Federal Court of Appeals Interprets What is Required to Form an Enforceable Requirements Contract

5.28.2024

There has been a flurry of recent cases interpreting what is required to form an enforceable requirements contract following the Michigan Supreme Court’s decision last July in MSSC v. Airboss. Unfortunately for businesses looking for a clear guidance on the meaning of AirBoss, different Courts have quite different understandings of the case. Airboss and the cases interpreting it have been discussed in a series of prior Butzel Client Alerts, which can be found here, here and here. A review of those prior Alerts provides some useful context for the discussion that follows.

On May 23rd, the federal Court of Appeals for the 6th Circuit, which is the court of appeals for cases in the Michigan federal courts, issued an opinion in Higuchi Intl. v. Autoliv that is quite favorable to sellers. Before explaining the holding, three technical legal points are helpful. First, the 6th Circuit decision is binding on federal courts in Michigan, unless and until the Michigan Supreme Court clarifies the meaning of Airboss. Second, it is not binding on Michigan state courts, although those state courts may consider federal decisions and they often do.  Third, with some over-simplification, a supply chain dispute may be heard in a federal court only if it is between businesses from different states (or foreign jurisdictions) and more than $75,000 is at stake. Conversely, if the dispute does not meet those criteria, it may only be heard in a Michigan state court. 
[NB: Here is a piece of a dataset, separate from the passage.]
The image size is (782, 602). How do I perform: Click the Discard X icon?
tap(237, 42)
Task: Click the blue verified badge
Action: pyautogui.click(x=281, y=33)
In Higuchi, plaintiff Higuchi informed defendant Autoliv of its intent to stop supplying parts unless the parties were able to come to an agreement regarding a price increase. After the parties failed to do so, Higuchi filed suit seeking a declaration that they were no longer obligated to supply Autoliv because the parties' contract was not a requirements contract. Autoliv counterclaimed asserting that its contract with Higuchi was an enforceable requirements contract and asking the court for a preliminary injunction forcing Higuchi to continue shipping. The district court sided with Autoliv and granted it a preliminary injunction, which the Sixth Circuit has now reversed.

The relevant contract provision stated:

“This blanket contract is issued to cover Autoliv ASP, Inc.’s requirements of the parts listed below [for the life of the program], . . . for which the parts listed herein are used. Deliveries shall be made only in the quantities and at the time specified in such requirements. Autoliv ASP, Inc. shall reserve the right to change, from time-to-time, the quantities specified in any part requirement.  In such event Autoliv ASP, Inc. shall be under no obligation to [Higuchi] unless the delivery or fabrication of such parts or the acquisition of such raw materials was specifically authorized in a Release delivered to [Higuchi] from Autoliv ASP, Inc[.]

The central issue before the 6th Circuit was whether the words “cover [buyer’s] requirements” were sufficient to create a requirements contract under Airboss. The Court held that it did not because:

“issued to cover Autoliv ASP, Inc.’s requirements” . . . does not unambiguously obligate Autoliv to purchase its requirements from Higuchi, let alone precisely state the specific share of requirements at issue.  . . . It does not plainly state that Autoliv will buy a specific percentage of its requirements, “all” of its requirements, or any equivalent language, from Higuchi.”

Autoliv argued that the language, together with its longstanding practice of purchasing all of its requirements from Higuchi, was sufficient to form a requirements contract. The Sixth Circuit disagreed, explaining that under Airboss (and Michigan’s statute of frauds) evidence of the parties’ actual performance did not matter, because:  

"unlike other terms of a contract, a quantity term cannot be made clear through evidence beyond the written contract. . . . The quantity term, on its face and as written, must therefore be clear and precise “

To meet that standard and create an enforceable requirements contract, the court ruled that the quantity terms should “dictate that the buyer will obtain a set share of its total need from the seller (such as ‘all requirements of the buyer’).” Here, the court reasoned that because the agreement between the parties “does not plainly state that Autoliv will buy a specific percentage of its requirements, ‘all’ of it's requirements, or any equivalent language,” then no quantity term was stated, so the agreement does not satisfy the statute of frauds. According to the Court, the word “requirements” is not enough, because it “does not unambiguously obligate Autoliv to purchase its requirements from Higuchi, let alone precisely state the specific share of requirements at issue.”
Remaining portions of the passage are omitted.